* SOURCE PASSAGE *
Powers Boothe has died and I’m sad I haven’t heard much about it. I get it, so many actors and musicians die so frequently. It’s impossible to properly honor them all. Therefore, I thought I’d try my best by talking about my favorite Powers Boothe performance in the grossly underrated 1981 survival thriller Southern Comfort.
Powers Boothe was never a big movie star. The native Texan was far better known on the small screen. A talented stage actor, Boothe rose to prominence at the age of 32 starring as real-life cult leader Jim Jones in the 1980 CBS miniseries, Guyana Tragedy: The Story of Jim Jones. The performance won Boothe an Emmy for Outstanding Lead Actor in a Limited Series or Special and started his career as an intimidating and brooding screen presence.
Boothe found later success with supporting roles in popular films such as; Red Dawn, Tombstone, Nixon, and Sin City, but this doesn’t compare with his TV roles. In 1983, Boothe starred as the title character in Philip Marlowe, Private Eye, the first drama series on HBO. He also played the conniving Noah Daniels on 24, Cy Tolliver in the Walter Hill produced Deadwood, Lamar Wyatt in Nashville and most recently Gideon Malick in Agents of S.H.I.E.L.D.
Boothe had a knack for playing authority figures. With his thick brows and impressive fivehead, he was the general and/or politician and/or government agent you didn’t want to piss off. He could convey a great deal with no more than his screen presence. All of these could as well be said of Boothe in my favorite of all his performances as the cynical Corporal Charles Hardin in Southern Comfort. One of Boothe’s few prominent leading roles (at least second billing).
Southern Comfort was a film made during writer/director Walter Hill’s most fruitful years. Between 1979 and 1982, Hill directed his four best films with The Warriors (1979), The Long Riders (1980), Southern Comfort (1981) and 48 Hours (1982). It was also during this period that Hill and his occasional writing partner David Giler rewrote a script known as “Starbeast” and turned into 1979 sci-fi classic Alien.

* INFORMATION SHOWN *

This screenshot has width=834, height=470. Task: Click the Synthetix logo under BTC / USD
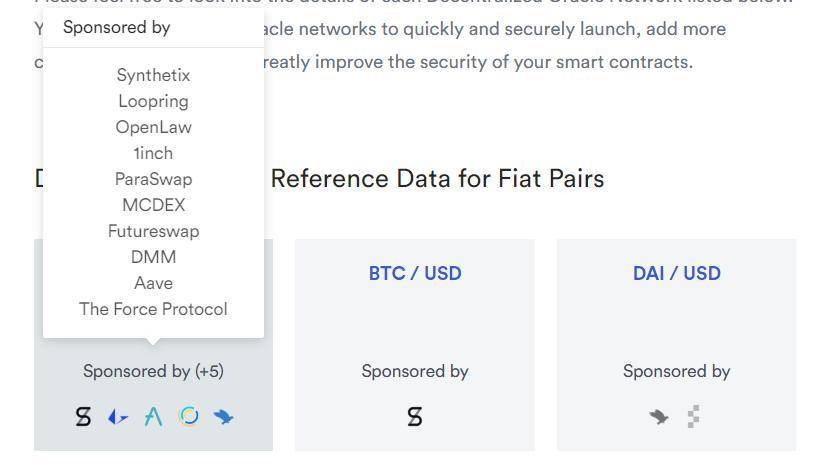415,417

* INSTRUCTIONS *
[a] List the films that the Powers Boothe article says Walter Hill directed between 1979 and 1982, with the year given for each.
[b] Copy the passage of the Powers Boothe article from "Boothe had a" to "sci-fi classic Alien.".

* RESPONSES TO THE EXERCISE *
[a]
The Warriors (1979)
The Long Riders (1980)
Southern Comfort (1981)
48 Hours (1982)

[b]
Boothe had a knack for playing authority figures. With his thick brows and impressive fivehead, he was the general and/or politician and/or government agent you didn’t want to piss off. He could convey a great deal with no more than his screen presence. All of these could as well be said of Boothe in my favorite of all his performances as the cynical Corporal Charles Hardin in Southern Comfort. One of Boothe’s few prominent leading roles (at least second billing).
Southern Comfort was a film made during writer/director Walter Hill’s most fruitful years. Between 1979 and 1982, Hill directed his four best films with The Warriors (1979), The Long Riders (1980), Southern Comfort (1981) and 48 Hours (1982). It was also during this period that Hill and his occasional writing partner David Giler rewrote a script known as “Starbeast” and turned into 1979 sci-fi classic Alien.